On Empirical Spectral Distributions for Random Tensor Product Models
Simona Diaconu
TL;DR
The paper studies the empirical spectral distribution (ESD) of covariance matrices generated from the random tensor product model and proves almost-sure convergence to the Marchenko–Pastur law in the regime $d/n^{1/2}=o(1)$ under symmetry assumptions and slowly growing subgaussian norms. It develops a three-step framework based on the Stieltjes transform, concentration, and analytic continuation, with a truncation-based approach to control dependent features. It extends the isotropic MP-limit to nonisotropic covariances via a universality argument, deriving a fixed-point characterization of the limiting Stieltjes transform and correcting a key step in prior work. The results broaden the applicability of MP-type limits to structured random matrices arising from tensor-product feature constructions, with potential relevance to other dependent-entry models through concentration-driven arguments.
Abstract
In statistics, assuming samples are independent is reasonable. However, this property can fail to hold for the features, a distinction that has led to several lines of work aiming to remove the latter assumption of independence present in the early literature, while preserving the original conclusions. Empirical spectral distributions of covariance matrices are key for understanding the data, and their almost sure convergence is oftentimes desirable. The random tensor product model, $X=(x_{i_1}x_{i_2}...x_{i_d})_{1 \leq i_1<...<i_d \leq n}$ for $x_1,x_2,\hspace{0.05cm}...\hspace{0.05cm},x_n$ i.i.d., introduced by the machine learning community, has a dependence structure for its features far from trivial and has been studied in recent years. When $x_1 \in \mathbb{R}, \mathbb{E}[x_1^4]<\infty, \frac{d}{n^{1/3}}=o(1),$ the empirical spectral distributions of the covariance matrices were proved to converge almost surely to Marchenko-Pastur laws in the random matrix theory regime.
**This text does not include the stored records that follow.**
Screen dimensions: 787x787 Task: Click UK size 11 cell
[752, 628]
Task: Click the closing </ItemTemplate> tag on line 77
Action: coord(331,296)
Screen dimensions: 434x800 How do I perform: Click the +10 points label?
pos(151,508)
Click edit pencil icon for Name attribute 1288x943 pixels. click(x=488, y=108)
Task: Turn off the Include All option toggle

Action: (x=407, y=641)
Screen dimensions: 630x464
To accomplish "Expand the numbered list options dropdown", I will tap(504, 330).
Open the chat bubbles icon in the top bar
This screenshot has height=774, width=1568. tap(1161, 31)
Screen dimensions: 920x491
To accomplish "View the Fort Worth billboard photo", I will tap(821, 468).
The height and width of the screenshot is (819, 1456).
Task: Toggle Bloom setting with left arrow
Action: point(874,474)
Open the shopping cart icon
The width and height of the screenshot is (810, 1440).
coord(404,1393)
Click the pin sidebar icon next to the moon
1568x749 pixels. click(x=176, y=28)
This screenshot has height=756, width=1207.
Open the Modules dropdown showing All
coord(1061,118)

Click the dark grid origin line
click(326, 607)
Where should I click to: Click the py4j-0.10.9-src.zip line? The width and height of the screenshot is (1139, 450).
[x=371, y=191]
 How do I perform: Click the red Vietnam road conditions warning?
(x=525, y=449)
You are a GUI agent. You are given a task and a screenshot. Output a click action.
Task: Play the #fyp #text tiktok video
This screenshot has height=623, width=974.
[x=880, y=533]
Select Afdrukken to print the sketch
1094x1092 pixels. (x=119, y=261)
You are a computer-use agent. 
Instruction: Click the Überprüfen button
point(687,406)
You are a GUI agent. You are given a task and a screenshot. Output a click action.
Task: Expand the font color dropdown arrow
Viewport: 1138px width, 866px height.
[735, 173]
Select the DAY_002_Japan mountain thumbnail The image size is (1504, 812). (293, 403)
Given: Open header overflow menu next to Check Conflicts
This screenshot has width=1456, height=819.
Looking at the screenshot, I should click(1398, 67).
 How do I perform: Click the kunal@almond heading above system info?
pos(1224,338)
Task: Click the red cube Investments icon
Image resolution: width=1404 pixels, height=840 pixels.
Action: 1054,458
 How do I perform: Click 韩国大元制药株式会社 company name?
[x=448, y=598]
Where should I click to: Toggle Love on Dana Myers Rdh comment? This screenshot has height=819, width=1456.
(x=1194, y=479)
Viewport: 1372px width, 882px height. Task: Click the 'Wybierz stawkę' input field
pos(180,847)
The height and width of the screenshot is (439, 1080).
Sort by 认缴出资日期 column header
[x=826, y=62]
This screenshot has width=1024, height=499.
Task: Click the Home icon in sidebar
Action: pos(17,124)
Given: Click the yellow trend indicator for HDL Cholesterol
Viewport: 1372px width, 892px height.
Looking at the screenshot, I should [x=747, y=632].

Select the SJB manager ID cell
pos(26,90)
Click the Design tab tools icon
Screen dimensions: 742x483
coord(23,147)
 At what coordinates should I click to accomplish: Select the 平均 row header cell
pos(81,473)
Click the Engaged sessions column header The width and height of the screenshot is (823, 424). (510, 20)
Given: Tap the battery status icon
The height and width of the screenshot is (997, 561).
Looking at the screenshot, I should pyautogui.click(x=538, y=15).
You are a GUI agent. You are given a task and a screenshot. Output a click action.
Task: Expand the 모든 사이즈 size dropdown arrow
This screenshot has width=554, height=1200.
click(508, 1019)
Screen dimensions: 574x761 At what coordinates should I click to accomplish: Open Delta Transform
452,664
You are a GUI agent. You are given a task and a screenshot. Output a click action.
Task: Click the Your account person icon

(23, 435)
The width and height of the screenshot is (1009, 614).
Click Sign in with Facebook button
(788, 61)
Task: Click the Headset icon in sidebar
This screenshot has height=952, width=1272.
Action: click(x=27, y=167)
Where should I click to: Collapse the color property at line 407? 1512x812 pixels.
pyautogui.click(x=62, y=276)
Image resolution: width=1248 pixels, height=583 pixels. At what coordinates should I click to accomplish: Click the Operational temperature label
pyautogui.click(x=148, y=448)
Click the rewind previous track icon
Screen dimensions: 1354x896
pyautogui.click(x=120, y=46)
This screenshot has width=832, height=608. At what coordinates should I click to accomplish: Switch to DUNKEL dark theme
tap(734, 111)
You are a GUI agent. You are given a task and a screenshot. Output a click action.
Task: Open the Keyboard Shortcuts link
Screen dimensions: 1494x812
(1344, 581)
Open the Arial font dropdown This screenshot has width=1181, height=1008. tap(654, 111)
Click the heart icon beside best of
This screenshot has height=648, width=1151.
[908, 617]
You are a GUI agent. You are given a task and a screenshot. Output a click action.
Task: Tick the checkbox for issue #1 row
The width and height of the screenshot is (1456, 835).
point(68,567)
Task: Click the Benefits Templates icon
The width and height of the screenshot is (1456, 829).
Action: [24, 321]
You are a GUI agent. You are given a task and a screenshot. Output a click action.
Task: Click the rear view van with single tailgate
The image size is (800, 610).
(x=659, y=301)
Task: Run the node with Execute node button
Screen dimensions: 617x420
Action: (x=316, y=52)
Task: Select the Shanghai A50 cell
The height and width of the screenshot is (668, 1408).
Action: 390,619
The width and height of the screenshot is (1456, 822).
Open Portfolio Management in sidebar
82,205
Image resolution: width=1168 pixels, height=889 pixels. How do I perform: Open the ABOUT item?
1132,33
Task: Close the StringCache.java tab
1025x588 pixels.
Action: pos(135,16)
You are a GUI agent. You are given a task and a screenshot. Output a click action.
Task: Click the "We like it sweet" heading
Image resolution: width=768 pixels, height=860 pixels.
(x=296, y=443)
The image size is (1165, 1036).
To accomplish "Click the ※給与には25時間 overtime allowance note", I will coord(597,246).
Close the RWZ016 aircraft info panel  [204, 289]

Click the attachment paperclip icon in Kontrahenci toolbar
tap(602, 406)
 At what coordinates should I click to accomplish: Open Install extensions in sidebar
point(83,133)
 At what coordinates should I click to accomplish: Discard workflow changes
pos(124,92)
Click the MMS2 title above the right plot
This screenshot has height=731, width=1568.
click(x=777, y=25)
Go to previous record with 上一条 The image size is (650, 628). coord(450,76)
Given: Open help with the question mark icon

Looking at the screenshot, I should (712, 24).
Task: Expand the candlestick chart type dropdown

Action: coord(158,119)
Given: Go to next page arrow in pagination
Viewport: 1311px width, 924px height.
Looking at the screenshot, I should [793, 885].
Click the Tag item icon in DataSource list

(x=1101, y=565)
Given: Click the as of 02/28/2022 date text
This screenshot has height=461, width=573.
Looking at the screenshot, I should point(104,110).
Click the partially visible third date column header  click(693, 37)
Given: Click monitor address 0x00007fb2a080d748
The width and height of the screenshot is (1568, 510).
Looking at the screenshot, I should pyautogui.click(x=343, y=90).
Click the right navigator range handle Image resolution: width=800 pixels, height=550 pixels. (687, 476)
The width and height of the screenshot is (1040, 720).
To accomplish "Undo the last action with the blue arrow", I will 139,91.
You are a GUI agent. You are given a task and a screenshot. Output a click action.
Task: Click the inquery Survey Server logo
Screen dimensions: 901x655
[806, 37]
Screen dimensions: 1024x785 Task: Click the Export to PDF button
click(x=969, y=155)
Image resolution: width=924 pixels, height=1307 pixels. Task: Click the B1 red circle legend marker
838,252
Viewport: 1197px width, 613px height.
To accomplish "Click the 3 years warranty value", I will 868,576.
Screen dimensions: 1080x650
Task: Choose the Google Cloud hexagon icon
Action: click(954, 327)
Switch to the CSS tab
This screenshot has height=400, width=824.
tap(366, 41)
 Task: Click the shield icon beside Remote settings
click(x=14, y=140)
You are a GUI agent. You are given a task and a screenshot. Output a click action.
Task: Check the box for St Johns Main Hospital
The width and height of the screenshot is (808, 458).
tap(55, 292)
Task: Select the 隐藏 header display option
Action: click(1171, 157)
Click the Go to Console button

This work extends this result to the range $\frac{d}{n^{1/2}}=~o(1)$ when $x_1$ is symmetric with a subgaussian norm slowly growing in $n$ (the aforesaid range arises naturally, and the result failing when $\frac{d}{n^{1/2}} \to \infty$ appears to be a plausible claim) and shows that similarly to the case with independent features, the almost sure convergence holds under more general conditions on the covariance structure than the isotropic case. The latter result provides a means of deriving convergence for empirical spectral distributions of random matrices, applicable to other models as well so long as their entries exhibit a certain degree of concentration.